Is the product of a random variable and martingale still a martingale?

Question

Assuming we have a Brownian motion $(B_t, \mathcal{F}_t)$, we define $M_t = M_0(B_t^2 - t)$, if $M_0$ is a constant, then I know $M_t$ is a martingale, however, if $M_0$ is a random variable which is independent of $\mathcal{F}_t$ and $M_0 < \infty$, is it still a martingale?

Answer 1

If $M_0 (B_t^2-t)$ is integrable for each $t$, then $(M_t)_{t \geq 0}$ is a martingale with respect to the augmented filtration $\mathcal{G}_t := \sigma(B_s; s \leq t; M_0)$.

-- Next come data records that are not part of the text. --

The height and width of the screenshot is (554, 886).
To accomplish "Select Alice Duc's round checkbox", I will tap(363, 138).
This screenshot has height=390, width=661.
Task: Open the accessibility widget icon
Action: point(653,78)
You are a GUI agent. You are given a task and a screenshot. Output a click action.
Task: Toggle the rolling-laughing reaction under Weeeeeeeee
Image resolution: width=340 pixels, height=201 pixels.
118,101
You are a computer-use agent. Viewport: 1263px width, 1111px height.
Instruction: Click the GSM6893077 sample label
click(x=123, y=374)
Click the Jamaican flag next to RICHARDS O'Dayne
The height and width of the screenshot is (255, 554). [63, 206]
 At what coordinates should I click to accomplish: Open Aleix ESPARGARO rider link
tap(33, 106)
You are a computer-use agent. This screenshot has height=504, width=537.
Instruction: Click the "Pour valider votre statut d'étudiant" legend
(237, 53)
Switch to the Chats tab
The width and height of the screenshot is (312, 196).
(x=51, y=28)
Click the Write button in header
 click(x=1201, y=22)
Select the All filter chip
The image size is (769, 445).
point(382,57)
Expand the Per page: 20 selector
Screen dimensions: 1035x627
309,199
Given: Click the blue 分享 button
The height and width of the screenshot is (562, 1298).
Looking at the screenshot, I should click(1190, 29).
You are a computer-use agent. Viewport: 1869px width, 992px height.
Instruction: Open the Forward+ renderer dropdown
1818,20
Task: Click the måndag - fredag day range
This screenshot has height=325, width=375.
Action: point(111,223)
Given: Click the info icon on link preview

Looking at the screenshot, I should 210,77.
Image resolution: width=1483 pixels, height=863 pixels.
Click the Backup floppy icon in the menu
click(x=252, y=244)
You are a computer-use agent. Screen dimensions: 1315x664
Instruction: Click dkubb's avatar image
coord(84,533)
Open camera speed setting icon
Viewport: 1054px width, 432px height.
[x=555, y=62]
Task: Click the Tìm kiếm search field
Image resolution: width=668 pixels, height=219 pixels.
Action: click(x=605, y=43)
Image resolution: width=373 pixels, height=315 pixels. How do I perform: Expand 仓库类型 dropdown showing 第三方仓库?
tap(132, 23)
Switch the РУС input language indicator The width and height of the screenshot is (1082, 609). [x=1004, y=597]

Clearly, $M_t$ is measurable with respect to $\mathcal{G}_t$ and using the pull out property of the conditional expectation we find $$\mathbb{E}(M_t \mid \mathcal{G}_s) = M_0 \mathbb{E}((B_t^2-t) \mid \mathcal{G}_s) =M_0 \mathbb{E}((B_t^2-t) \mid \mathcal{F}_s) = M_0 (B_s^2-s) = M_s$$ for all $s \leq t$. For the second "$=$" we have used that $M_0$ is independent of $\mathcal{F}_t$ for each $t \geq 0$.